VST processing on network nodes

Hello,

I have been making music with computers since 1995. VST has been around for many many years, and to this day, the same thing has always been the biggest issue: the processing power of a single box.

Processing power can vary greatly, as computers vary from tiny dual-core laptops to mega-monster desktops, depending on budget, preferences and working style. Therefore, the VST power available to users is still limited by the one machine users choose to make their music with. If you want more VSTs running, you’ll have to either spice up your machine or get a brand new one (also referred to as scaling up) - both are expensive, time consuming and very disruptive options.

In the past decade, people started piling up older but totally usable PCs, as newer generations only offered negligible performance improvements and the value of used computers went down. Also, gigabit wired networking became very economical.

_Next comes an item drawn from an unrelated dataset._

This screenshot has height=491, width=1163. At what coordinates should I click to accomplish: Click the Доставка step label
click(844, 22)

All those resources lying around waiting to be of service (what a waste!).

In the datacenter and cloud computing world, the industry started taking a Scale Out approach: instead of buying few and expensive machines to run business workloads (scaling up), the trend has moved to running smaller pieces of the workload on smaller machines but in higher number (scale out). This can be viewed as a “modular” approach.

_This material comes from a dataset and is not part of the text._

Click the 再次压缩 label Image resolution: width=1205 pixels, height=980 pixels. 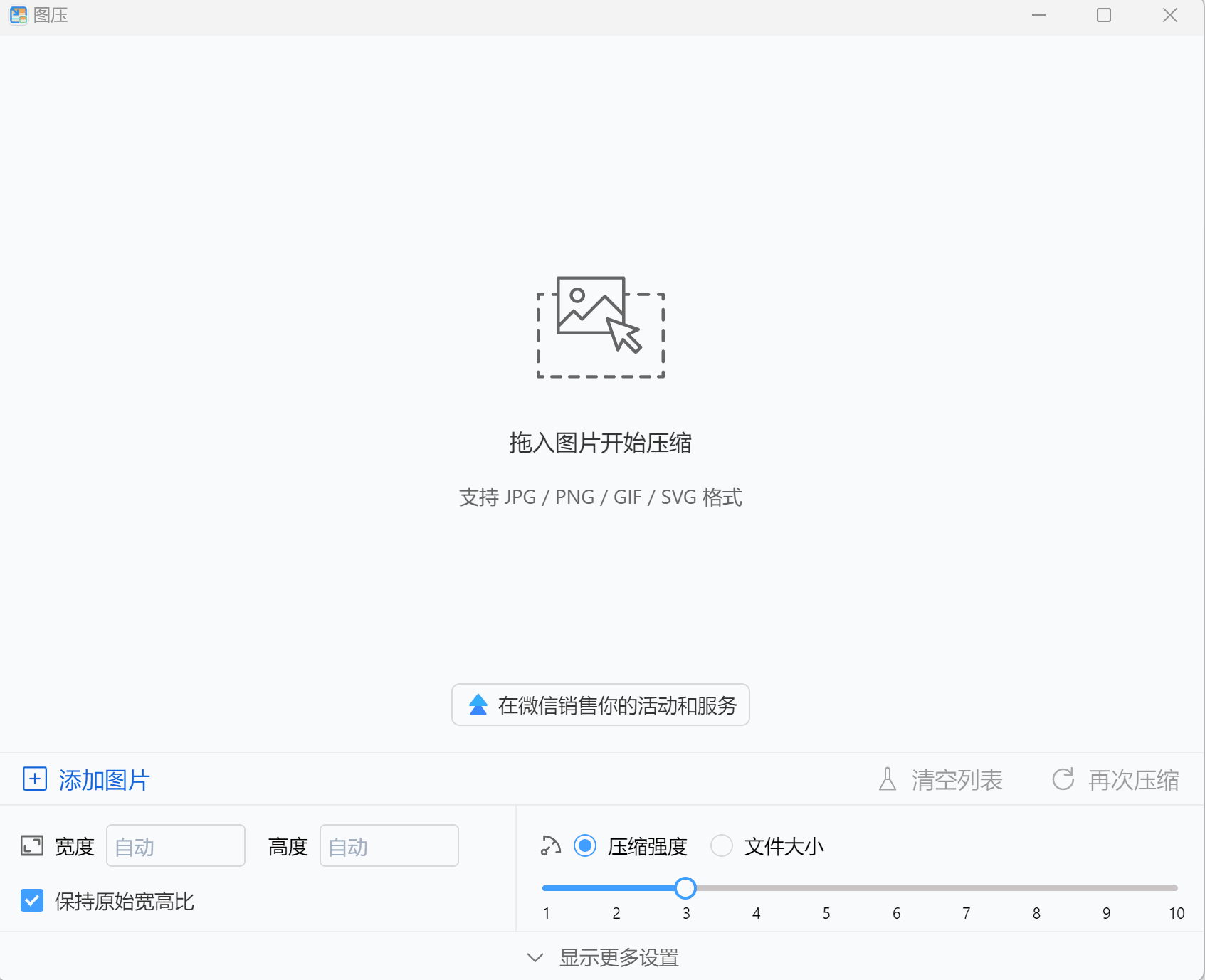[x=1133, y=780]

With all those available resources and technological trends, it is only logical to expect the VST standard to provide a Scale Out processing feature, where cheap computers on a cheap local network can serve as VST processing nodes, providing virtually unlimited processing power for VST plugins without having to shell out huge amounts of time and money on new and more powerful machines. I personally don’t think a third party should step up to provide a solution to this (i.e., VSL Vienna Ensemble Pro), and even that solution has to work very hard around the “closed box” limitations of the VST standard. The absence of competition in this market is in fact misleading, as the reason for that is technical complexity and not lack of demand, because there is no doubt demand for a cheap and native solution is very strong.

Are there any plans to do something like this in the future?

Thanks

I do not know what the future of VST is but this kind of solution seems a bit hard to achieve due to the real time nature of making music. Yes the datacenter and cloud computing world can scale this way but if you have to wait an additional 10ms for a result due to intra-network communication or whatever, it is not a big deal in this world… but in music that will translate into audible glitches.

I think that a far more practical way to scale would be to use the power of the GPU which could be harnessed to do computations (like FFT, etc…). To my knowledge, besides using the GPU to render the UI (in some cases) of the plugin, the sound generation never uses it. It is a massive amount of wasted computing power readily available (and very affordable)…

Yan

Vienna Ensemble Pro can do this over a simple network so clearly it can be done.

Perhaps VST shouldn’t provide a complete solution, but provide a native protocol that software makers can easily implement.